From the late 1990s, BMW has been producing coupe versions of its Z series roadsters, namely the Z3 Coupe and the first generation of the Z4, both of which adopted a “love or loathe it but you cannot ignore it” kind of styling.
By replacing the soft-top with a retractable hardtop on the second-generation Z4 roadster, many assumed that the move would mean the end of the coupe model.
Today, however, BMW presented a new study for a Z4 Coupe designed by famed Italian studio Zagato in advance of its world premiere at the upcoming Concorso d’Eleganza Villa d’Este in Italy.
The Italian firm’s vision of a Z4 Coupe embodies traditional Zagato styling traits such as the double bubble roof and the classic Kamm Tail. But there is more to the Zagato Coupe as virtually every panel of the Z4 roadster has been redesigned.

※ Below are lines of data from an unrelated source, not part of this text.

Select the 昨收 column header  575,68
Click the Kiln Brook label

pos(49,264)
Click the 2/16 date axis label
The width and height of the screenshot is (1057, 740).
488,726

Among other highlights that stand out are the countless small matt Zagato “z” letters that make up the double kidney grille, an elongated bonnet with air scoops and more muscular rear fenders.
“For me, the BMW Zagato Coupé holds a very special magic. It exudes a certain spontaneity which, when combined with the type of unconventional solutions typical of Zagato, lend the car a very individual elegance,” says Zagato chief designer Norihiko Harada.
The interior was more or less left in stock form aside from model-specific trim and colors.
So is the Zagato Coupe a pure concept or does BMW have a production model in mind? Well, hard to say because BMW avoided using either term in its official press statement.
For starters, BMW does not use the word ‘concept’ simply referring to the car as the Zagato Coupé. Furthermore, BMW and Zagato state that this is not a static study but a fully functional model that is registered for road use and meets all the legal requirements worldwide. The car has even been driven at high speeds during testing on the BMW test track.
“Zagato has always provided its customers with ready-to-drive cars which can be sent into action on the road or race track without further ado – and the BMW Zagato Coupé fits the same template,” says Dr Andrea Zagato.
He continues: “It is relatively easy to build a design study which is not intended for use on the road. Not having to meet any stipulations governing crash safety or pedestrian protection opens up a host of new avenues in terms of design. The challenge lies in injecting the emotional appeal of a concept car into a road-legal machine. And we think we have succeeded in doing just that with the BMW Zagato Coupé.”